Jon Pain, chief conduct and regulatory affairs officer at RBS, acknowledged that the bank’s global restructuring group (GRG) did not do enough to help its SME customers between 2008 and 2013.
In a statement, Jon said: “RBS has been very clear that GRG’s role was to protect the bank's position, where possible by working with distressed businesses to return them to financial health.
“In the aftermath of the financial crisis we did not always meet our own high standards and we let some of our SME customers down.
“…Specifically, we could have managed the transition to GRG better and we could have better explained to customers any changes to the prices or fees we were charging.”

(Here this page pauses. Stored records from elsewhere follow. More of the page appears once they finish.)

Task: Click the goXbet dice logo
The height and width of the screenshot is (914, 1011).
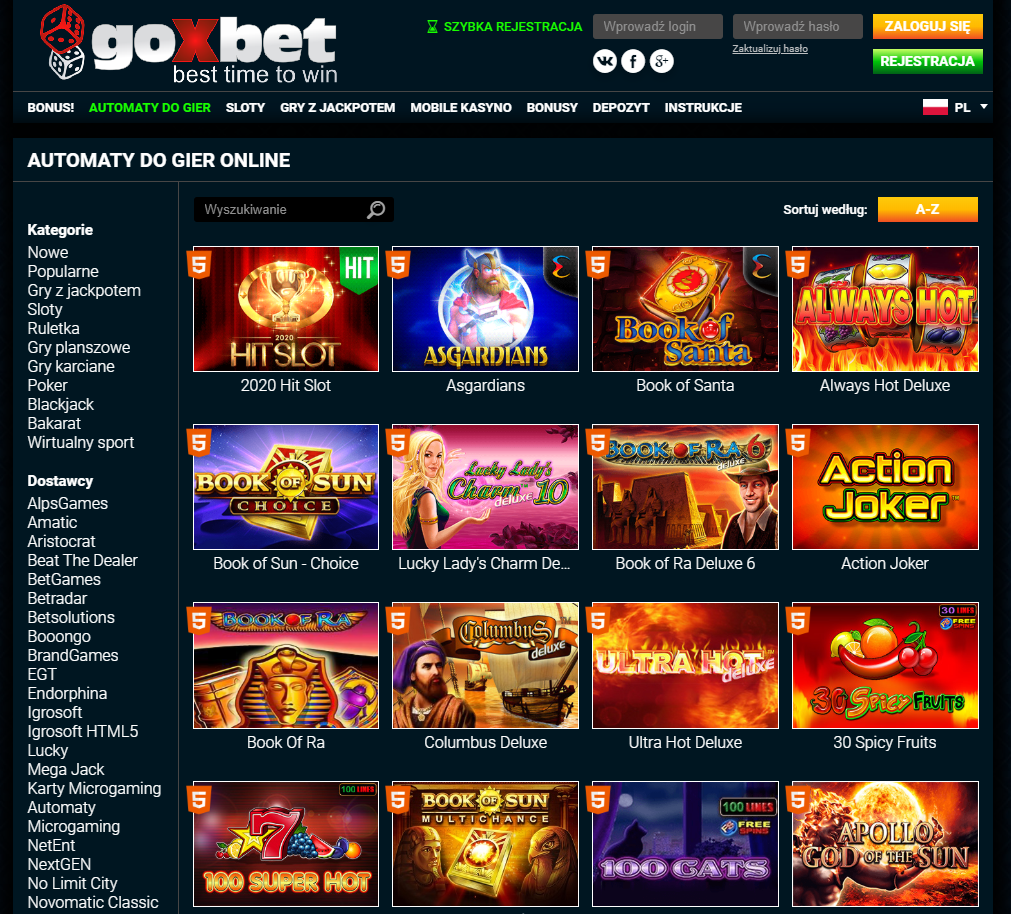Action: (62, 42)
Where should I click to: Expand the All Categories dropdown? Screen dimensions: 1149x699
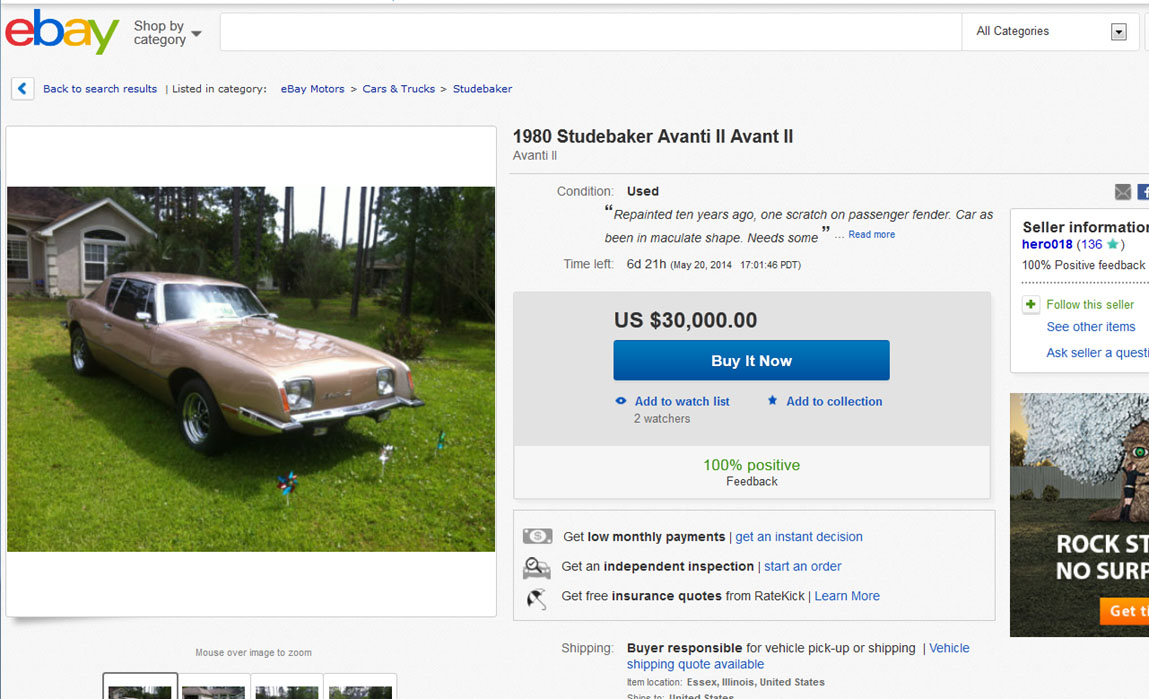pyautogui.click(x=1119, y=32)
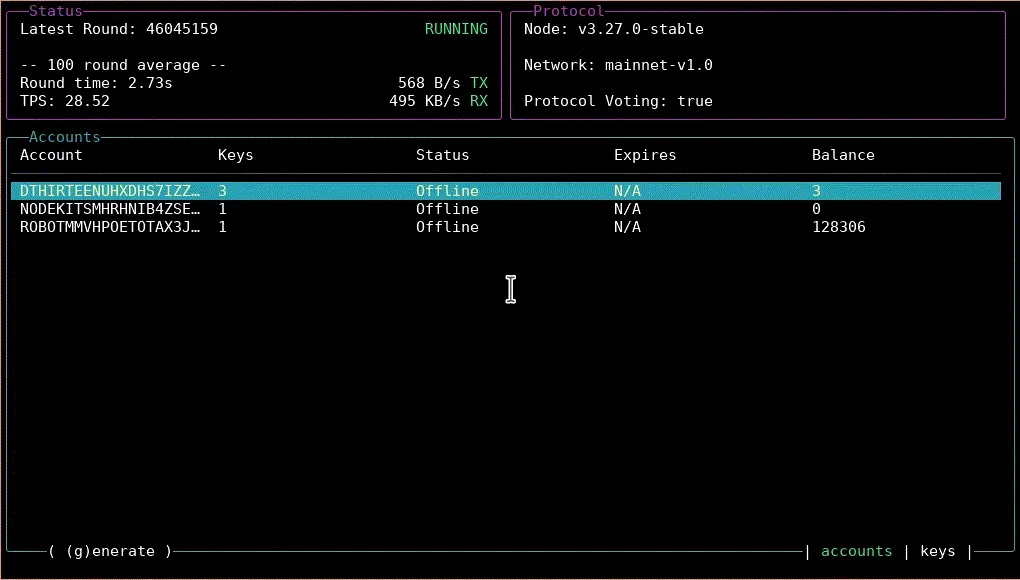Click the Expires column header

(644, 155)
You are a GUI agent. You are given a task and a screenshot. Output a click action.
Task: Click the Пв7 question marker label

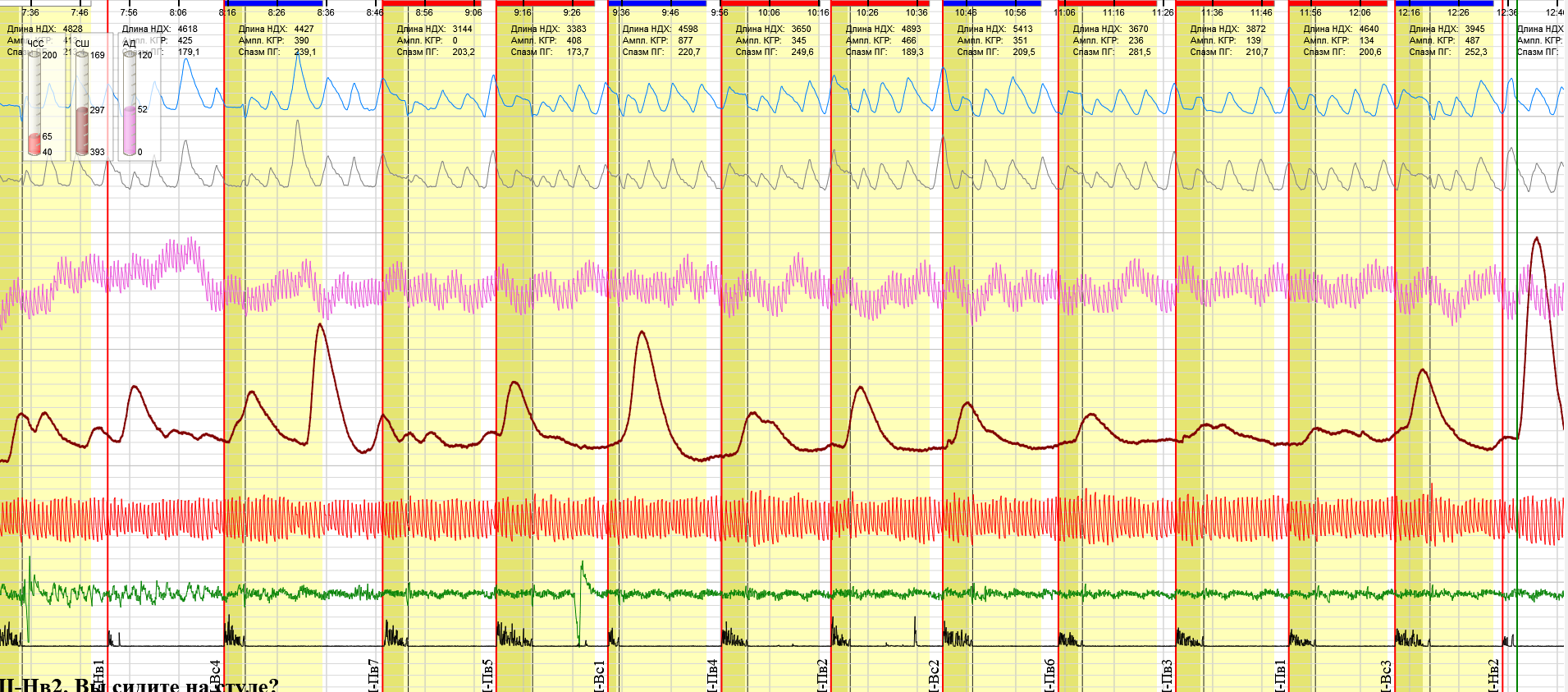click(x=373, y=674)
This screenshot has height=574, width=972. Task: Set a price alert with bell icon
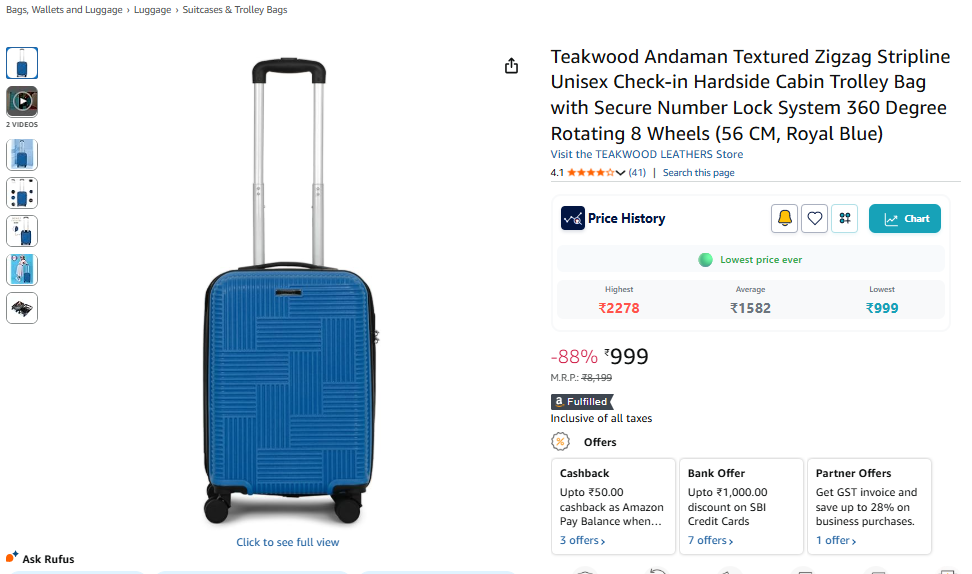tap(784, 218)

Jon also accepted that the bank did not always handle customer complaints well and that a number of customers did not receive the level of service that they should have done at the time.
He explained that the GRG had struggled to cope with an unprecedented rise in the number of SMEs falling into financial distress in 2008.
The GRG witnessed a 400% increase in customers following the crisis.
Despite recognising that the bank should have been able to handle this influx, Jon insisted that the GRG safeguarded tens of thousands of jobs by advancing over £100m of new lending and restructuring thousands of SMEs between 2011 and 2013.
Between 2008 and 2013, RBS lost more than £2bn from lending to SME customers.
“These were incredibly difficult times for the bank and the wider economy,” Jon added.
“Since that time, RBS has become a different bank and significant structural and cultural changes have been put in place, including … how we deal with customers in financial distress.
“We continue to learn the lessons of the past and seek to do better for our customers.
“RBS is a fundamentally different institution today as a result.”
The Financial Conduct Authority is currently reviewing the GRG’s treatment of SME customers.